Then we welded on a flange so that we didn’t have any on-line welding. We had a couple that we did on-line welding in the steam lines. I think everything else was done with mechanical clamps to speed up the process and to avoid any of the pre-qualification of the welding. It also meant that we didn’t leave any fittings on the line, even the steam lines where we used welded fittings, we cut them all out.
We left the line with no additional welded fittings on them other than where we had bypass fittings.
Russel: Fascinating. What did you learn about pipeline isolation in doing a project like this?
Angus: First thing I learned is that working high up on a pipeline with steam lines and boiler feed lines is very hot and very unpleasant. It means what happens is the guys who were working on it — because this was in the Middle East, so we were 52-degree heat in the Middle East, going through the summer — your brain just ceases.
Russel: Just for us Americans, that’d be about 130 degrees.
Angus: Yeah. When I come to measurements in design, I can do imperial and metric, but temperatures I’m metric. There were issues on the pipe racks because guys, they just weren’t thinking straight. We had to be really careful, really procedural, really tidy and everything.

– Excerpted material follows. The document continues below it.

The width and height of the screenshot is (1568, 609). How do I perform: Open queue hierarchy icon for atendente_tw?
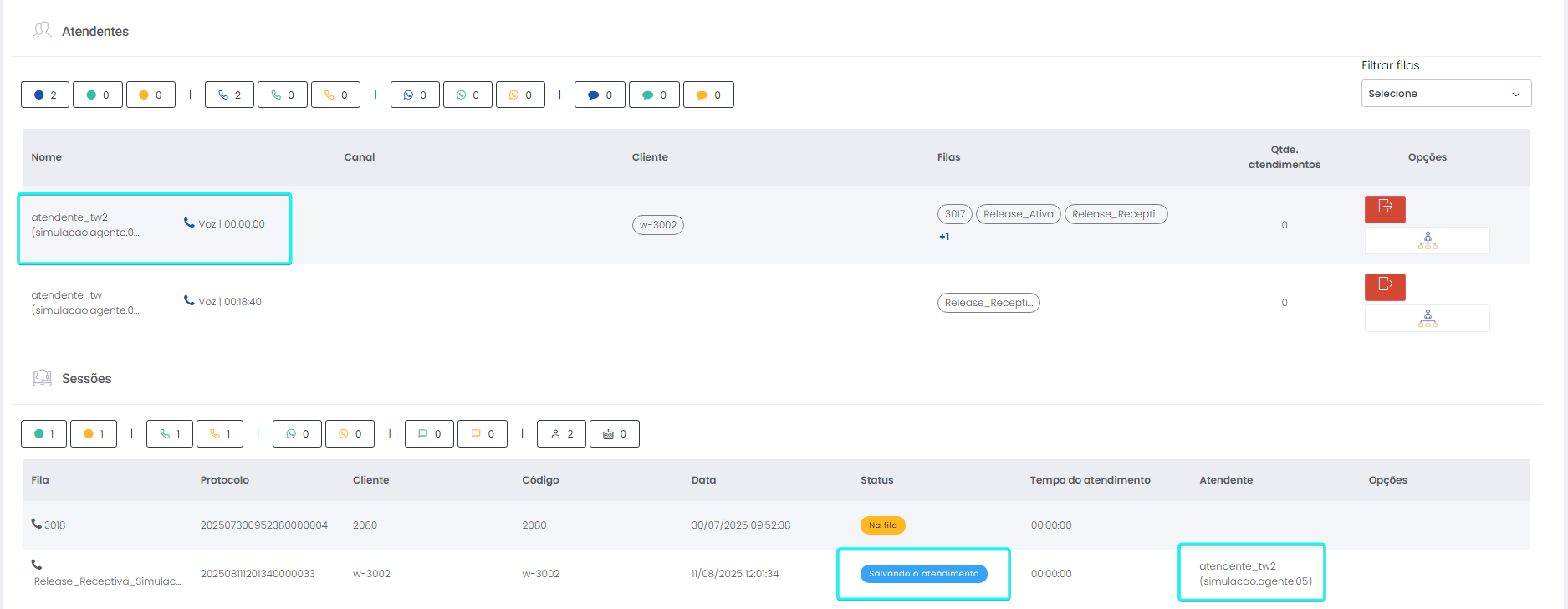point(1427,319)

There was a big lesson there. It’s when you’re dealing in really unpleasant conditions, don’t expect people to work to their highest performance. We were 30 meters up on pipe racks. You’re 30 meters up, and then you’ve got 54-inch pipe at the top, then you put a clamp on it, you put a valve on it, and then you put a hot-tap machine.
The guys on the top of the hot-tap machine, it’s quite high up in the air. You have to have a good head for heights to do that. We learned all that. Steam-wise, we learned how to isolate steam. We identified early on that the safest way to isolate steam was to have a high-temperature isolation and then a more standard isolation behind it.
What we did is; the pipe in the racks had expansion loops, which went up, which rose up above the main pipe, which gave us thankfully u-bends, so we would put our very high-temperature seal in the line and cause it to flood.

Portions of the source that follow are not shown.